The one place where visual coding is conspicuously absent

“Why does this have to be so hard?” - it’s a phrase that every web developer has most likely uttered at some point in their career. It seems that after decades of advancement in software development, it still isn’t getting any easier. Maybe this is just the way it has to be?

Back in the ‘90s, there was a real trend for tools that enabled software development without “coding” - all-in-one databases like Access, form builders, and rapid application development environments. We tried it all, and some of it even worked, but none of it seems to have made the jump to the web.

Much of it was killed by the move to open source development tools. Where once our tools were built by businesses and marketed with promises of improved productivity and efficiency, in the new world of web development they were instead built for free by people who loved to code for its own sake, and much to the surprise of nobody, these tools have most often been targeted at the geekiest of software developers who absolutely love coding, not business people or creatives who simply want to get a job done.

One only has to take a look at the world of proprietary software develoment for platforms like iOS to see that visual development is still alive, if perhaps not healthy. Xcode has since its inception shipped with Interface Builder, a graphical tool for designing user interfaces that offers the promise of fast and efficient development, despite perhaps falling short on the delivery.

Screenshot of Interface Builder

Xcode’s Interface Builder however is very much a traditional form builder tool from the ‘90s that has against all odds survived to the present day, not much changed from its origin as a part of NextSTEP. Are form builders all there is, or is there something more to look for in the world of easier, more visual, coding? The game development ecosystem provides us with an answer. At the same time that the world of web development and business software went down one path of open source software and tools that are “by coders, for coders”, game development took a different path.

Historically game studios all developed their own in-house engines and protected them zealously to give themselves a competitive advantage. In the last decade, the game development engine ecosystem has evolved and now looks much more like that of software development in ‘90s than it does the open source ecosystem of modern web development. Tools such as Unity and Unreal Engine provide established game companies and hopeful newcomers alike with rich and sophistacted development environments designed to be just as fast and easy for artists and designers as they are for coders. All developed privately by professional tools developers, paid for by licensing fees and royalty sharing agreements.

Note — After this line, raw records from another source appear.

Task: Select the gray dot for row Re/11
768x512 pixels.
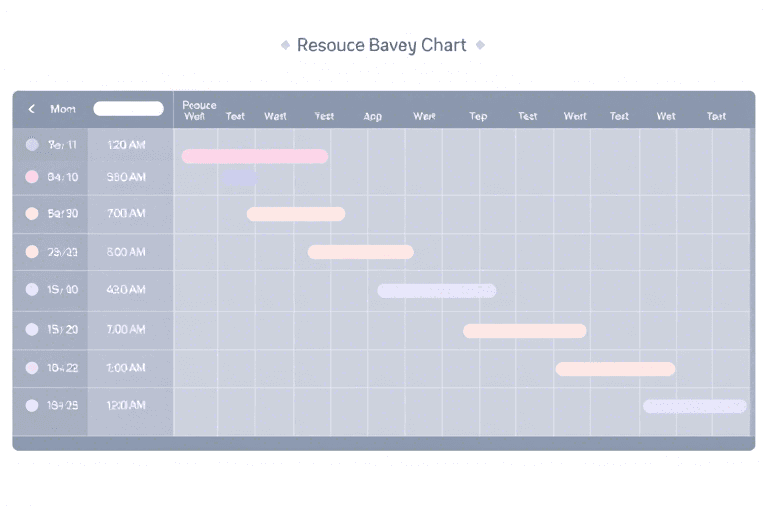Action: pos(32,145)
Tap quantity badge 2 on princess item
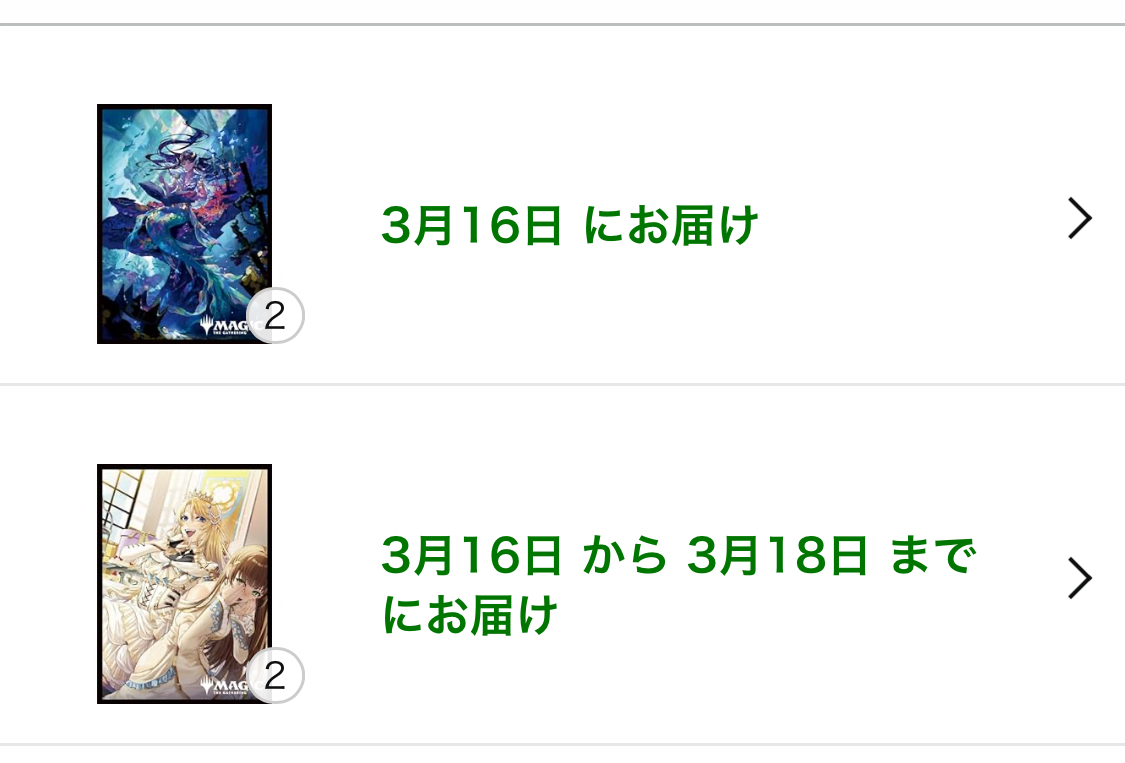Image resolution: width=1125 pixels, height=763 pixels. click(x=276, y=675)
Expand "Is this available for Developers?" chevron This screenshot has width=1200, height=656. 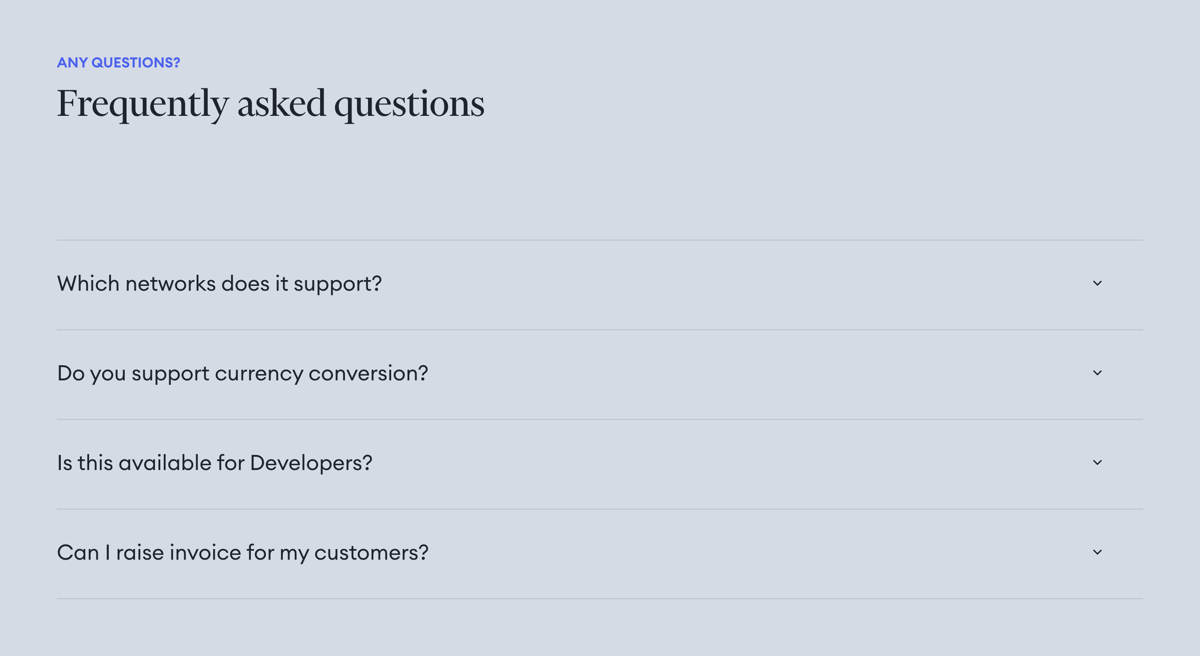click(x=1097, y=462)
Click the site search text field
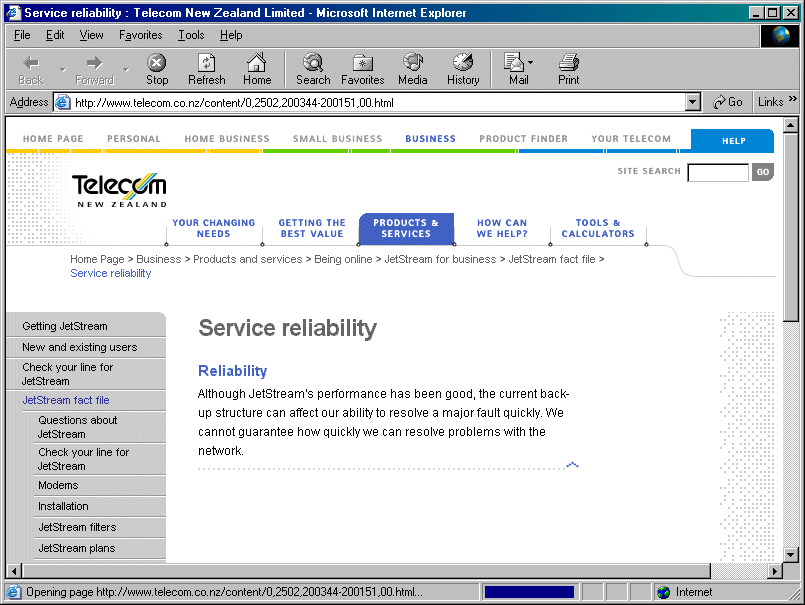 click(x=717, y=172)

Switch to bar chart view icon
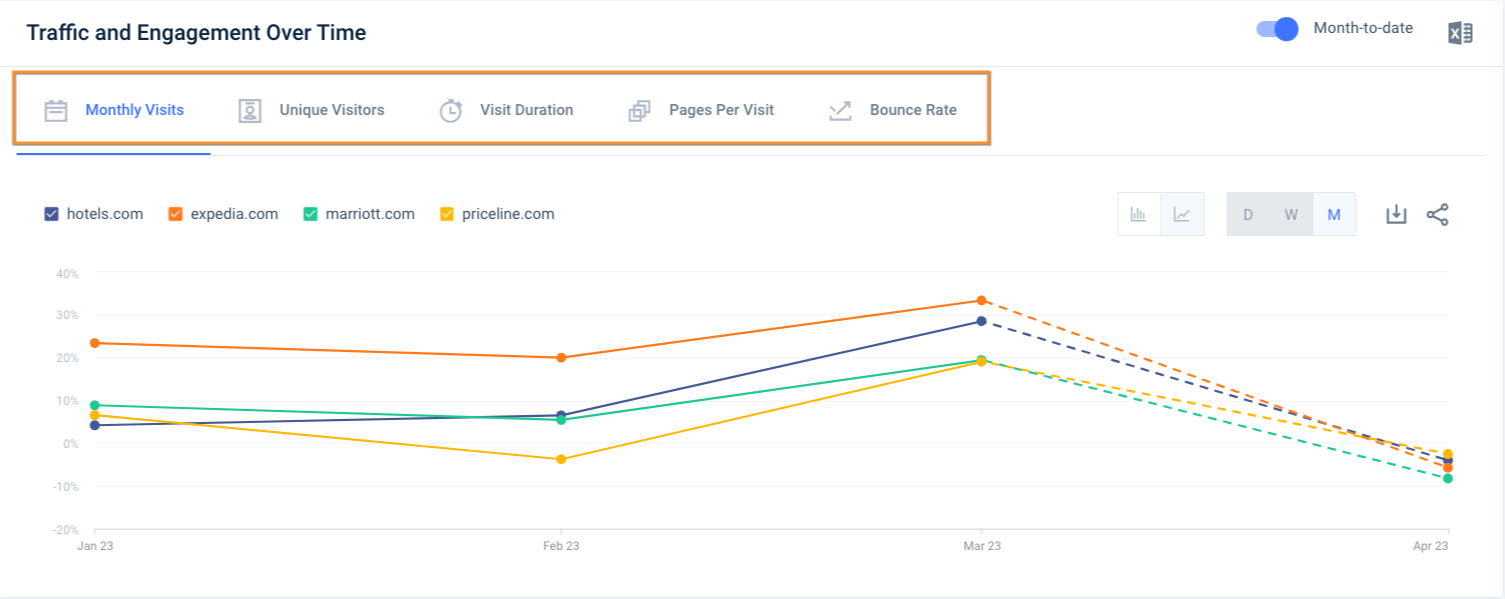(x=1138, y=214)
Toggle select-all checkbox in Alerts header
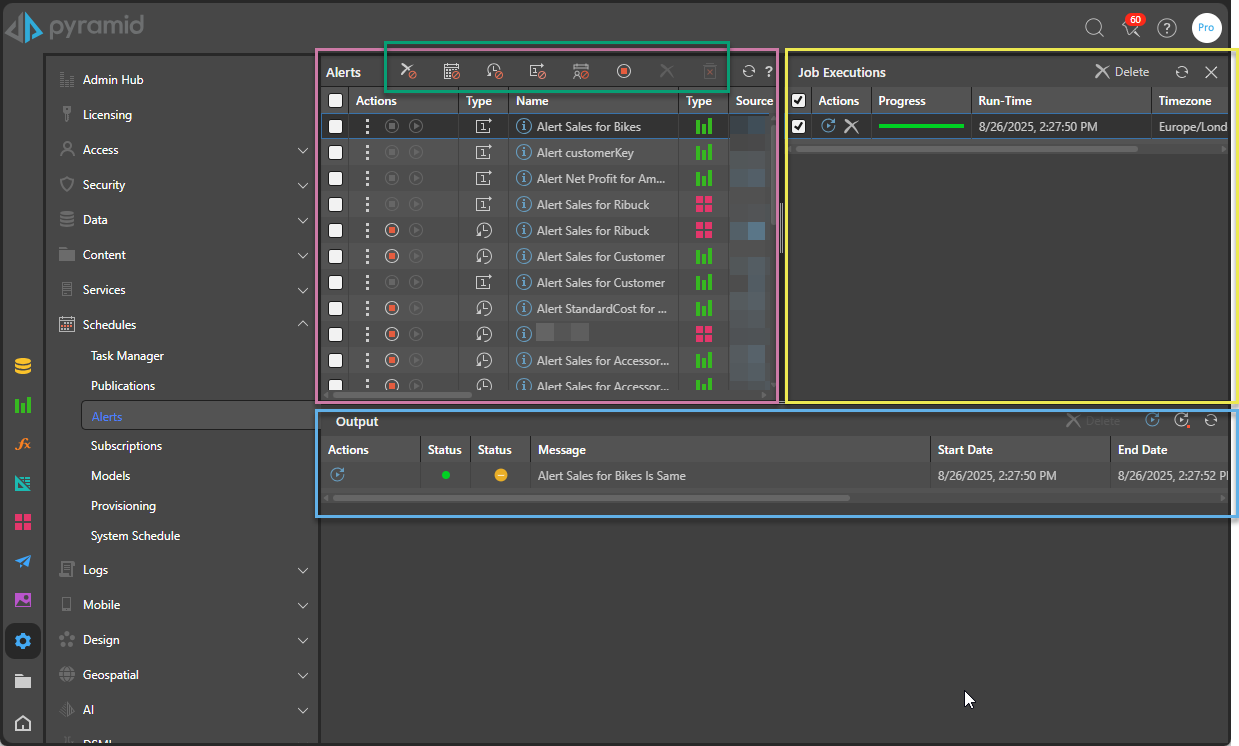Screen dimensions: 1239x746 [x=336, y=101]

One such engine, Unreal Engine, has chosen to push the envelope and provide a visual alternative for coding itself. Unreal Engine’s Blueprints are a practical application of an older idea known as Flow Based Programming. It enables the very logic of a system itself to be constructed visually in a way as simple as snapping together LEGO blocks. Much as with form designers, it’s not always easy to construct the complex systems needed in day-to-day development tasks, but Unreal Blueprints gives us a great look at the potential of making programming tasks faster and easier with visual representations of code.

Screenshot of Blueprint Editor

The open source world may not be a champion of visual development, but it’s no stranger either. Most notably the NoFlo project provides a general purpose Flow Based Programming environment for JavaScript. While NoFlo is a fantastic project to see being developed, as far as I can tell it’s currently much more suited to experimentation and learning than to commercial web development, and doesn’t have much focus on web development, or support from the web development community.

What I really hope to see, in order to enable more productive and enjoyable software development in the future, is a modern open-source framework that combines the best of what’s possible with visual form builders like Interface Builder and Flow Based Programming tools like Unreal Blueprints into a single tool with a heavy focus on web development for business applications, of the kind done by millions of web developers around the world.

And that’s why I’m going to try to build it. I’m not expecting it to be an easy task, however I’m confident that it’s at the very least possible. Visual tools for programming can and do exist, and frameworks designed to meet the needs of business web development are also a thing.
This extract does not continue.